The report finds that people with disabilities are subject to multiple deprivations.  Households with disabled members are significantly poorer than average, with lower consumption and fewer assets.  Children living with disability are around 4 to 5 times less likely to be in school than Scheduled Tribe and Scheduled Caste children.  Disabled adults also have far lower employment rates than the general population – and this fell from 43 % in 1991 to 38% in 2002, even in the midst of economic growth.

 

Social attitudes and stigma play an important role in limiting the opportunities of disabled people for full participation in social and economic life, often even within their own families.
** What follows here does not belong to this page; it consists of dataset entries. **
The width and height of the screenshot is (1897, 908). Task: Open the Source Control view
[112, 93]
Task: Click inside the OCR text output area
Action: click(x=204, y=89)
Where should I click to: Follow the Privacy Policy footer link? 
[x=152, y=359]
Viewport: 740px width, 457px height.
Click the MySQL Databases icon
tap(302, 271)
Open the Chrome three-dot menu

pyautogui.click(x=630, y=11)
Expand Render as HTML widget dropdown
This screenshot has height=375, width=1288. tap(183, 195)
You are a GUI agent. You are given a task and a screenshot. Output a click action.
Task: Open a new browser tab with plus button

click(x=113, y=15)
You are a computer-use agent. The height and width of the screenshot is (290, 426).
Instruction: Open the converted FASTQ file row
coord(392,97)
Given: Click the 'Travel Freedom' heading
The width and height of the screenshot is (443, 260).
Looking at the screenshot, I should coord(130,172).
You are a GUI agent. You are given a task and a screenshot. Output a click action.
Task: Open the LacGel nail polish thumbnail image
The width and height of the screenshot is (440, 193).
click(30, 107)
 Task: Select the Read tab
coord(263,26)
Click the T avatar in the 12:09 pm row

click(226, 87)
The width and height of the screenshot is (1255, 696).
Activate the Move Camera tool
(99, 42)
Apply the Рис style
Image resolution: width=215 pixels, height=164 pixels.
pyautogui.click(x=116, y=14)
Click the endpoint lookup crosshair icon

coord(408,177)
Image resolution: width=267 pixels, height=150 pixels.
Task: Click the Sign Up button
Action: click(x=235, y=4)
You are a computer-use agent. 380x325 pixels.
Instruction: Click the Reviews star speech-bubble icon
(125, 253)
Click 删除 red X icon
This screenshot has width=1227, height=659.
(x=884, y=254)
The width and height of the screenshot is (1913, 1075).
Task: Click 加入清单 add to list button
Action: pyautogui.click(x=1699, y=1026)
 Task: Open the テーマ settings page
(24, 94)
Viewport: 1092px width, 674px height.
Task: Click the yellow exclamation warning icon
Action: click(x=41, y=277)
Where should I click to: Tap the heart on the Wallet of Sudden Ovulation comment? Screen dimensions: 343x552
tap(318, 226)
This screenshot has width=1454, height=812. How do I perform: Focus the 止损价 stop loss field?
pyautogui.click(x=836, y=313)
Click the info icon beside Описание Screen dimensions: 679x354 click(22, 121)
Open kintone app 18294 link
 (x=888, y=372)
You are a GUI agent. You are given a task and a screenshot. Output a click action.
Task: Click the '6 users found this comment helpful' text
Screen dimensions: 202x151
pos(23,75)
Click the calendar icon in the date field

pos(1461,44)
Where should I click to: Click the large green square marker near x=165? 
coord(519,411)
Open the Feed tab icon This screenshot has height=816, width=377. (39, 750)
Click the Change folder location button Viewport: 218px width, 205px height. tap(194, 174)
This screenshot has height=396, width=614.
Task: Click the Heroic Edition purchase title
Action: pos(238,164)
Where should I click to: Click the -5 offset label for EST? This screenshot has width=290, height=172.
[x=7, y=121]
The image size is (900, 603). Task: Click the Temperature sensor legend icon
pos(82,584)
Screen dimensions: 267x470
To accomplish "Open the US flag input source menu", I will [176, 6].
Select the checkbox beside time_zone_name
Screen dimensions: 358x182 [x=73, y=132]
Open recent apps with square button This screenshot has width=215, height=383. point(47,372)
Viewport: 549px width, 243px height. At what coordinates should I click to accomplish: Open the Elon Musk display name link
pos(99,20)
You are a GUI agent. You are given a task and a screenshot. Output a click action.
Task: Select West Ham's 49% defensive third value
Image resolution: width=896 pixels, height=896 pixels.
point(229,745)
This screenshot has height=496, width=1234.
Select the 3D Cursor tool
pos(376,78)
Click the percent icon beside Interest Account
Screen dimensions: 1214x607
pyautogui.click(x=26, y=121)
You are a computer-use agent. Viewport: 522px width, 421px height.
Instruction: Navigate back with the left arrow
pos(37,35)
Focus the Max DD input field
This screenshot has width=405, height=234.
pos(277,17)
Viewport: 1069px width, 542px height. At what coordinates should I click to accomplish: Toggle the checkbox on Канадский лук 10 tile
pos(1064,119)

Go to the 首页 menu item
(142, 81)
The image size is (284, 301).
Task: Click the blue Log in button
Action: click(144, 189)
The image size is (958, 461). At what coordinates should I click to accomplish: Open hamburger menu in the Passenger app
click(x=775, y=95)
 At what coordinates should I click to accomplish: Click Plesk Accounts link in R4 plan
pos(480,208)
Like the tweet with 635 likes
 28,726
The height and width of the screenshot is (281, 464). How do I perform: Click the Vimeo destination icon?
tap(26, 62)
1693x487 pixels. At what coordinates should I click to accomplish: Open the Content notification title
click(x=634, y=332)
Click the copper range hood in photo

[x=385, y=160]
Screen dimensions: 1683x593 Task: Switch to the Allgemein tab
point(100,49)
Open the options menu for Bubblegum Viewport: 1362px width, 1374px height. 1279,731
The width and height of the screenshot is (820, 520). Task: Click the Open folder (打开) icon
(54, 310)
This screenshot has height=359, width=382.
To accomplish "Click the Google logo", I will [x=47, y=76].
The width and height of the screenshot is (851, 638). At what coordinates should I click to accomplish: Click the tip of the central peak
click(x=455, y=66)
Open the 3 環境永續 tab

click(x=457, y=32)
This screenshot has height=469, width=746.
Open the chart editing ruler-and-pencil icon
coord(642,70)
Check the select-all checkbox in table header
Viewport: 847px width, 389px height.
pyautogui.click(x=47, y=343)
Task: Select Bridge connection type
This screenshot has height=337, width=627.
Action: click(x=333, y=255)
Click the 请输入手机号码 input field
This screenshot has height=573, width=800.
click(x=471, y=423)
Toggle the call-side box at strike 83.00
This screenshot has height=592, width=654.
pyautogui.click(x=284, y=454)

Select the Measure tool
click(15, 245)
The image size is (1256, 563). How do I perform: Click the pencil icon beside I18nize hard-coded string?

For example, in surveys carried out for the report, around 50 percent of households saw the cause of disability as a “curse of God”. Women with disabilities face numerous additional challenges. 

           

  “India has an impressive set of policy commitments to its citizens with disabilities”, said Isabel Guerrero, World Bank Country Director for India. “The challenge facing Indian society now is to translate those commitments into better lives for disabled people.  This includes identifying disabilities in young children, getting more disabled children into school and preparing them for the workplace and family life, and most importantly working to reduce the social stigma which disabled people face”.

 

Despite the many challenges, concerted efforts by the Government, civil society, the private sector, and disabled people themselves, the untapped potential of this large group of citizens can be released for their own benefit as well as for society at large. 

 

“Increasing the status and social and economic participation of people with disabilities would have positive effects on everyone, not just disabled people” said Philip O’Keefe, Lead Social Protection Specialist and main author of the report“A simple example is increasing accessibility of public transport and buildings for disabled people – a measure which would benefit a wide range of people including the elderly, pregnant women and children.  More broadly, people with disabilities who are better educated and more economically active will generate higher growth in which everyone will share,” he added. 

 

India’s implementation capacity is generally weak in a number of areas of service delivery which are most critical to improving the situation of disabled people. It is thus not realistic to expect that all the actions needed by many public and non-public actors can be taken all at once.  The report highlights the need for prioritization of the most critical interventions to maximize the benefit for people living with disability:

 

(i)                  Preventive care - both for mothers through nutritional interventions, and infants through nutrition and basic immunization coverage

(ii)                Identifying people with disabilities as soon as possible after onset - the system needs major improvements in this most basic function

(iii)               Major improvements in early intervention, which can cost-effectively transform the lives of disabled people, their families, and the communities they live and work in

(iv)              Getting all children with special needs into school and giving them the skills to participate fully in family and economic life

(v)                Expanding the under-developed efforts to improve societal attitudes to people with disabilities, relying on public-private partnerships that build on successful models already operating in India.

 

The study points out that it is neither possible nor desirable for the public sector to “do it all”. Instead, partnerships with NGOs, civil society, and the private sector are critical to achieve effective and lasting results.  The key step in such partnerships is brining disabled people themselves into the policymaking process along with public and non-governmental institutions. 

 

Some other findings of the report:

• There are substantial differences in socio-economic outcomes, social stigma, and access to services by disability type, with those with mental illness and mental retardation in a particularly poor position.  There are also major urban/rural differences in outcomes, Gender, class and regional variations are also significant in many cases

• Estimates vary, there is growing evidence that people with disabilities comprise between 4 and 8 percent of the Indian population (around 40-90 million individuals)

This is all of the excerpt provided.